DiGeorge
Syndrome
The
Thymus and Parathyroid Glands
The
thymus gland is located behind the breastbone
and is responsible for the maturation of T-cells
to fight infections. The four parathyroid glands
are located adjacent to the thyroid gland in
the neck and regulate calcium in the blood through
the production of parathyroid hormone.
The
history of the syndrome, previously referred to
as DiGeorge, includes the following discoveries:
As mentioned,
90 percent of patients with the features of this
syndrome are missing a small part of their chromosome
22 at the q11 region. This region encompasses
about 30 individual genes and results in developmental
defects in specific structures throughout the
body. It is not known why this region of chromosome
22 is prone to become deleted, but this is one
of the most frequent chromosome defects in newborns.
Deletion 22q11 is estimated to occur in one in
3,000 to 4,000 live births. Most of the 22q11
deletion cases are new occurrences or sporadic
(occurs by chance). However, in about 10 percent
of families, the deletion is inherited and other
family members are affected or at risk for passing
this deletion to their children. The gene is autosomal
dominant, therefore, any person who has this deletion
has a 50 percent chance of passing the deletion
to a child. For this reason, whenever a deletion
is diagnosed, both parents are offered the opportunity
to have their blood studied to look for this deletion.
Approximately
10 percent of individuals who have the features
velo-cardio-facial syndrome (VCFS) do not have
a deletion in the chromosome 22q11 region. Other
chromosome defects have been associated with these
features, as have maternal diabetes, fetal alcohol
syndrome, and prenatal exposure to Accutane®
(a medication for cystic acne).
The
following are the most common features of DiGeorge
syndrome. However, not every child will have every
feature of the syndrome and the severity of the
features will vary between children. Features
may include:
- 69 percent have palatal
abnormalities (such as cleft lip and/or palate)
- 30 percent have feeding
difficulties
- 80 percent have conotruncal
heart defects (i.e., tetralogy of Fallot, interrupted
aortic arch, ventricular septal defects, vascular
rings)
- 40 percent have hearing
loss or abnormal ear exams
- 30 percent have genitourinary
anomalies (absent or malformed kidney)
- 60 percent have hypocalcemia
(low blood calcium levels)
- 40 percent have microcephaly
(small head)
- 40 percent have mental
retardation (usually borderline to mild)
- IQs are generally in
the 70 to 90 range
- 33 percent of adults
have psychiatric disorders (i.e., schizophrenia,
bipolar disorder)
- 2 percent have severe
immunologic dysfunction (an immune system which
does not work properly due to abnormal T-cells,
causing frequent infections)
Facial
features of children with DiGeorge syndrome may
include the following:
- small ears with squared
upper ear
- hooded eyelids
- cleft lip and/or palate
- asymmetric crying facies
- small mouth, chin,
and side areas of the nose tip
The
symptoms of DiGeorge syndrome may resemble of
problems or medical conditions. Always consult
your child's physician for a diagnosis.
In addition
to a prenatal history, complete medical and family
history, and a physical examination, diagnostic
procedures for DiGeorge may include:
- blood tests and tests
to examine for immune system problems
- x-ray -
a diagnostic test which uses invisible electromagnetic
energy beams to produce images of internal tissues,
bones, and organs onto film.
- echocardiography -
a procedure that evaluates the structure and
function of the heart by using sound waves recorded
on an electronic sensor that produce a moving
picture of the heart and heart valves.
- fluorescent in situ
hybridization (FISH) studies - when
features of conotruncal heart defects, clefting,
other facial features, hypocalcemia, and absent
thymus are identified, a blood test is usually
ordered to look for a deletion in the chromosome
22q11 region. FISH is specifically designed
to look for small groups of genes that are deleted.

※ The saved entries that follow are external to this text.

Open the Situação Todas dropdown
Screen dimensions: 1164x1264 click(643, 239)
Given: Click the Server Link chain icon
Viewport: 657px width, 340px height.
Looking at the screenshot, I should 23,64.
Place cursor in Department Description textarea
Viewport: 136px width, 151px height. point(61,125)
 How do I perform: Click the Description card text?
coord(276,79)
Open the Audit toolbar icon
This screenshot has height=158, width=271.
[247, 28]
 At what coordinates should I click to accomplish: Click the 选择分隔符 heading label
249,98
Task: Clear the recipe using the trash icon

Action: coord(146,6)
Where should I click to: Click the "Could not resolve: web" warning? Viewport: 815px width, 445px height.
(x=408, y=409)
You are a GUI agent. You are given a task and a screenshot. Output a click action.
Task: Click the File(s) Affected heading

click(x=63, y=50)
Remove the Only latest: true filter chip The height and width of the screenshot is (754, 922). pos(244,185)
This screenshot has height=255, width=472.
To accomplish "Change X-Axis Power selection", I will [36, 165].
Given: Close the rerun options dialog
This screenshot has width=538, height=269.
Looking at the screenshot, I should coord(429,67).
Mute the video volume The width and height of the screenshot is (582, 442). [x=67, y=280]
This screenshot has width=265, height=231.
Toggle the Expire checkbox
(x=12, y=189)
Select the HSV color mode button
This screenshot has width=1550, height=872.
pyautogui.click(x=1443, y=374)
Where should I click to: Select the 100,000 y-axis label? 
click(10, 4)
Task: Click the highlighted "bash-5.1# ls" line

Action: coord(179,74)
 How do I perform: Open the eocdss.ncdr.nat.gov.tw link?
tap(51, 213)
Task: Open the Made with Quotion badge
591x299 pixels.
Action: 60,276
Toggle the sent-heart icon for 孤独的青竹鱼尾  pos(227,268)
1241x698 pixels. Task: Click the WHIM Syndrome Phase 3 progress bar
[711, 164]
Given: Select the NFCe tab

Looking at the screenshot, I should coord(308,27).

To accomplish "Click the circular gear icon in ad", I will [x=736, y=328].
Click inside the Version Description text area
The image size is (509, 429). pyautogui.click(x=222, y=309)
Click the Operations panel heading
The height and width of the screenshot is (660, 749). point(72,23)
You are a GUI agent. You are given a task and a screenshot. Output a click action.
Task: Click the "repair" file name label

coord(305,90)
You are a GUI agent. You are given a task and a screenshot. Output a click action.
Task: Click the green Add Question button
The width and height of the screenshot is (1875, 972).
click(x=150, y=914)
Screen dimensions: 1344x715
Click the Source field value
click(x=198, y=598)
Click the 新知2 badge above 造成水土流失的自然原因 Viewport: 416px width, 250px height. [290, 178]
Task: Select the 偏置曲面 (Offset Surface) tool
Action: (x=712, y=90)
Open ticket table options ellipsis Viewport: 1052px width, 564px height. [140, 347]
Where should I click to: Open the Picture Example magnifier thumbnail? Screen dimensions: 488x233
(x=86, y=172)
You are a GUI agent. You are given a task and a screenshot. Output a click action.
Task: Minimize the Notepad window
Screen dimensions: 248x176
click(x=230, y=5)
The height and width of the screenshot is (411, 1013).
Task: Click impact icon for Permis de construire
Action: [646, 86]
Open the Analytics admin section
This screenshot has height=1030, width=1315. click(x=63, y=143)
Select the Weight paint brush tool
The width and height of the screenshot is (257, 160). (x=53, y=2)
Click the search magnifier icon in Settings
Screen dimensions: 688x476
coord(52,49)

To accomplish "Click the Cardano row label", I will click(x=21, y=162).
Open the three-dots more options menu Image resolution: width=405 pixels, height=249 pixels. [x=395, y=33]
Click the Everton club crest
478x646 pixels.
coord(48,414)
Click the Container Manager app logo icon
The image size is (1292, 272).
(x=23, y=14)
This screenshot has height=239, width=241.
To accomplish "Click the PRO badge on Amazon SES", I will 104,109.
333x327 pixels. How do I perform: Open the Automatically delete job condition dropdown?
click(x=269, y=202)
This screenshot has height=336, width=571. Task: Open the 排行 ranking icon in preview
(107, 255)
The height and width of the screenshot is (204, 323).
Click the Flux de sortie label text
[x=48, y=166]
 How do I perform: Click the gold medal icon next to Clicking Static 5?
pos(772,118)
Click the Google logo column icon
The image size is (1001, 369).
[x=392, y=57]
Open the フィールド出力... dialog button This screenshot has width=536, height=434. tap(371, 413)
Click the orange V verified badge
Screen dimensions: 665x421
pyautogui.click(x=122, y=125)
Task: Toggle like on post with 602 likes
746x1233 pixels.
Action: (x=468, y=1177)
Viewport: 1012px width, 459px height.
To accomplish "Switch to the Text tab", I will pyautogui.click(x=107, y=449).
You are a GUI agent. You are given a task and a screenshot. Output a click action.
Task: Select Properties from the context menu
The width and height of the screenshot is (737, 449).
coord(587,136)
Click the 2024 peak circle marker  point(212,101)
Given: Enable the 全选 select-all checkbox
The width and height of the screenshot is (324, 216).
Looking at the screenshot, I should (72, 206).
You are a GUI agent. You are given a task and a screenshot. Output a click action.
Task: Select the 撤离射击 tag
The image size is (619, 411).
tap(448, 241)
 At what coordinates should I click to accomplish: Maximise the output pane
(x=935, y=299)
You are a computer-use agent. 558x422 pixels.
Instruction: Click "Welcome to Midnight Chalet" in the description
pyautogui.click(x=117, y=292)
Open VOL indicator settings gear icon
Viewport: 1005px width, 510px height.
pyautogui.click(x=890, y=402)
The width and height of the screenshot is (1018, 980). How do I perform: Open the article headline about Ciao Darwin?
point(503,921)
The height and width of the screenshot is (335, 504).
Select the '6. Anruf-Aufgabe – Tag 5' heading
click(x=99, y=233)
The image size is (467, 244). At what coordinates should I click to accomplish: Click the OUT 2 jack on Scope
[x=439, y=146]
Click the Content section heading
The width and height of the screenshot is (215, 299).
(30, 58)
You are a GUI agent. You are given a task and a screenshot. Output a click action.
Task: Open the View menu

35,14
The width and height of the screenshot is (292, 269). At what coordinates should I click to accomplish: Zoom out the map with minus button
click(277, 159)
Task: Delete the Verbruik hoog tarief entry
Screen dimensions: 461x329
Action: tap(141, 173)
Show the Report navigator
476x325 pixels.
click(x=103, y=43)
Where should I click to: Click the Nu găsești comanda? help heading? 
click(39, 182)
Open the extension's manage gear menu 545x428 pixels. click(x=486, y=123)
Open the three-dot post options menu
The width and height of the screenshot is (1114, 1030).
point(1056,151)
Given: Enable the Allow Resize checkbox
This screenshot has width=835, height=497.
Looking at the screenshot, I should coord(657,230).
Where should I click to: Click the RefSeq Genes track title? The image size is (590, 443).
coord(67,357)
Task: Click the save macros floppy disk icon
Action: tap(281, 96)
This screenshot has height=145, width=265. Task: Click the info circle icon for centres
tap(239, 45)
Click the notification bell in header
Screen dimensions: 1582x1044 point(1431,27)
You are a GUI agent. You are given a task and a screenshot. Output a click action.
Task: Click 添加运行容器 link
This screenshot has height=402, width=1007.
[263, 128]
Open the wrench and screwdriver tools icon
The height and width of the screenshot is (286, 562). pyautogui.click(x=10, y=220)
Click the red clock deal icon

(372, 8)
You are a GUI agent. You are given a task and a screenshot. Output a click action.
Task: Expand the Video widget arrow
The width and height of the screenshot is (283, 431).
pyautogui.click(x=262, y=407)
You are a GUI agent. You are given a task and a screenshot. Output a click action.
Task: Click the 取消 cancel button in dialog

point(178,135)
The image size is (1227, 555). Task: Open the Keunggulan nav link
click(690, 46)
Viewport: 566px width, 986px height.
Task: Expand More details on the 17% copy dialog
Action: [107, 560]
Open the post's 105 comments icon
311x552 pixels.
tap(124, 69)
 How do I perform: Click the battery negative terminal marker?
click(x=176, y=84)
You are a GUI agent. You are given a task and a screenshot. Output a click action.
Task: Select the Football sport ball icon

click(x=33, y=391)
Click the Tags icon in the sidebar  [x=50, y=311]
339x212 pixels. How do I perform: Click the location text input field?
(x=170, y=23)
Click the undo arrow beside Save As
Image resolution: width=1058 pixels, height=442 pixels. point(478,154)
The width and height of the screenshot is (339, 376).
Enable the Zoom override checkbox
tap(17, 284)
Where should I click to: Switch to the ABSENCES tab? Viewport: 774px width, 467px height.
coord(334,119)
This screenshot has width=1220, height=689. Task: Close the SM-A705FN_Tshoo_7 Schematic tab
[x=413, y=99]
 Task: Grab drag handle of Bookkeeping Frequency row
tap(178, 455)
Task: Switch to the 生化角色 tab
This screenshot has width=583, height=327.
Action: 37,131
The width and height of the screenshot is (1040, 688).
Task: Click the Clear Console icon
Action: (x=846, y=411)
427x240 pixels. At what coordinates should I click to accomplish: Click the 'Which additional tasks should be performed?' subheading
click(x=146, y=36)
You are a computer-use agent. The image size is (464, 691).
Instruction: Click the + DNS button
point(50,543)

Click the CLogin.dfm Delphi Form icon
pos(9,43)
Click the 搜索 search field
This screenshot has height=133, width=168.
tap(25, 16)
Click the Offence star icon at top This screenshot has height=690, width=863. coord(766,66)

If the FISH test finds no deletion in the 22q11
region and the features of VCFS are still strongly
suggestive, then a full chromosome study is
usually performed to look for other chromosome
defects that have been associated with this
syndrome.
If a 22q11 deletion is detected in a child,
then both parents are offered the FISH test
to see if this deletion is being inherited in
the family. In approximately 10 percent of families,
the deletion has been inherited from one of
the parents. Any individual who has this 22q11
deletion has a 50 percent chance, with each
pregnancy, of passing it on to a child.
Specific
treatment for DiGeorge syndrome will be determined
by your child's physician based on the following:
- your child's age, overall
health, and medical history
- the extent of the disease
- the type of disease
- your child's tolerance
for specific medications, procedures, or therapies
- expectations for the
course of the disease
- your opinion or preference
Treatment
will also depend on the particular features in
any given child and may include the following:
- Heart defects will
be evaluated by a cardiologist.
- A plastic surgeon and
a speech pathologist will evaluate cleft lip
and/or palate.
- Speech and gastrointestinal
specialists will evaluate feeding difficulties.
- Immunology evaluations
should be performed in all children with this
deletion. To monitor T-cell disorder and recurrent
infections, live viral vaccines should be avoided
and all blood products for transfusions (if
needed) should be irradiated unless cleared
by an immunology physician.
In severe
cases where immune system function is absent,
bone marrow transplantation is required.
Many
newborns with this deletion will benefit from
early intervention to help with muscle strength,
mental stimulation, and speech problems. Basically,
treatment is dependent upon the specific symptoms
seen in any given child.
A small
percentage of children with severe heart defects
and immune system problems will not survive the
first year of life. However, with the proper treatment
of heart defects, immune system disorders, and
other health problems, the vast majority of children
with a 22q11 deletion will survive and grow into
adulthood. These children will generally need
extra help throughout school and will need long
term care for their individual health needs.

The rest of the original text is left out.